The task
Excluding pictures, give the entries again exactly as they appear.

Pixel coordinate grounding data:
══════════

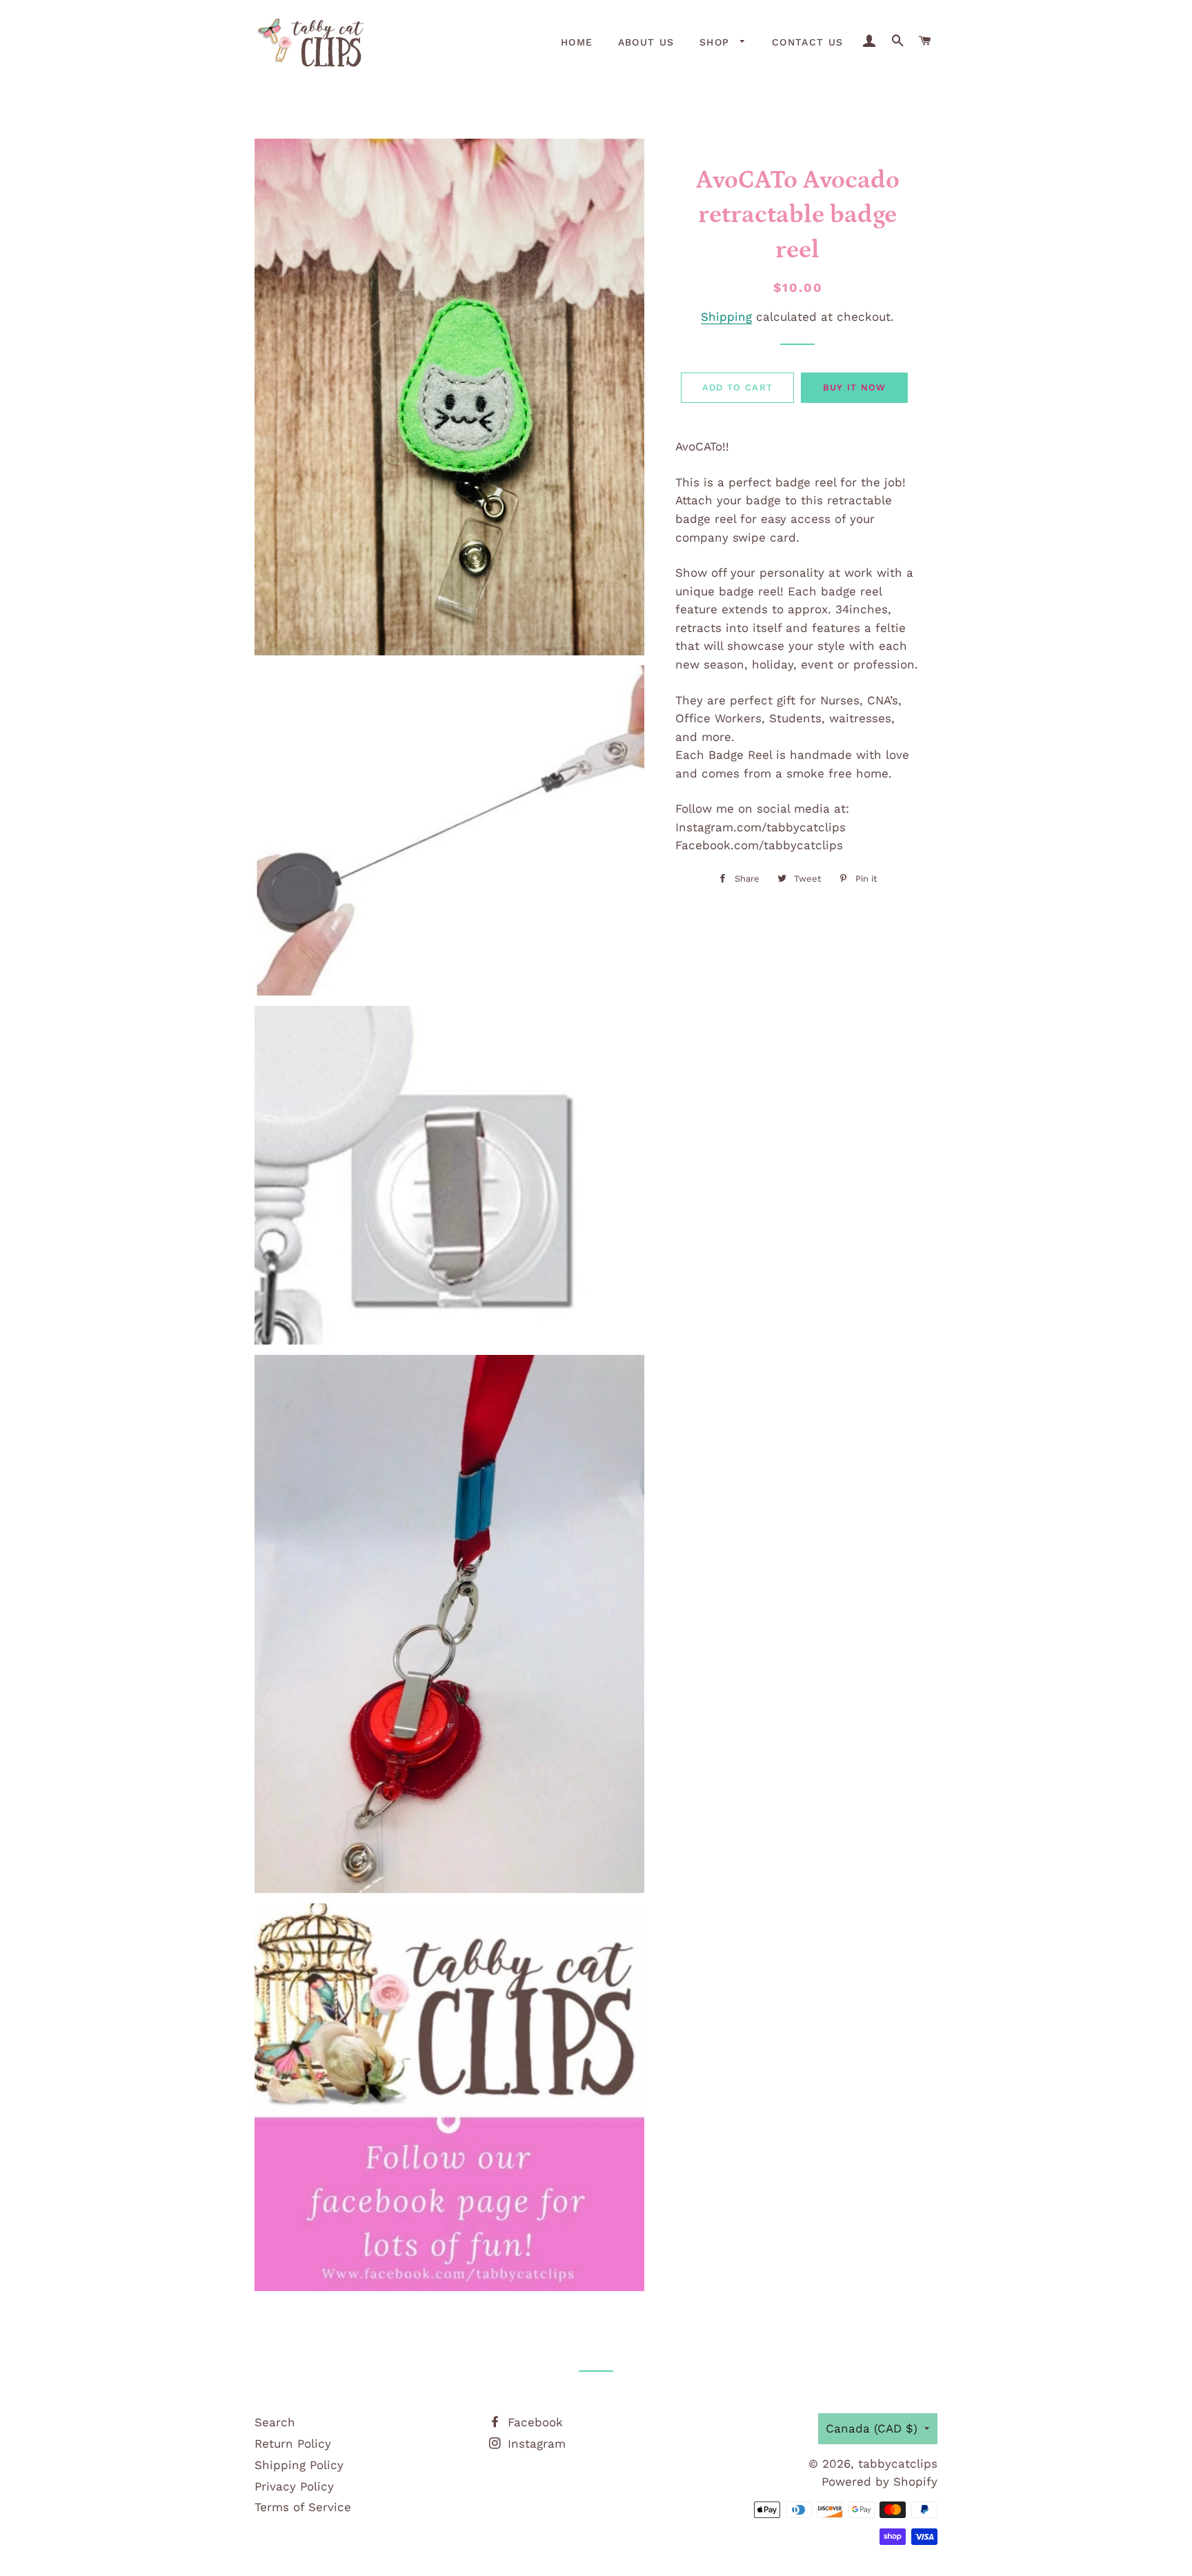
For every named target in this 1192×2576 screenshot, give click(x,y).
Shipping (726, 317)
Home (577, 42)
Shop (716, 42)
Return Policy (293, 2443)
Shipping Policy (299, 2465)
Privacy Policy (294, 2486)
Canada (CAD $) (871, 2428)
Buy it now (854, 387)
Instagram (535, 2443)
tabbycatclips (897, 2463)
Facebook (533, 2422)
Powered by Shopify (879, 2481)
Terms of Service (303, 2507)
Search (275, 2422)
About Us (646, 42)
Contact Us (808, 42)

══════════

Response to this task
For every named target in this 1192×2576 screenshot, give click(x,y).
Shipping (726, 317)
Home (577, 42)
Shop (716, 42)
Return Policy (293, 2443)
Shipping Policy (299, 2465)
Privacy Policy (294, 2486)
Canada (CAD $) (871, 2428)
Buy it now (854, 387)
Instagram (535, 2443)
tabbycatclips (897, 2463)
Facebook (533, 2422)
Powered by Shopify (879, 2481)
Terms of Service (303, 2507)
Search (275, 2422)
About Us (646, 42)
Contact Us (808, 42)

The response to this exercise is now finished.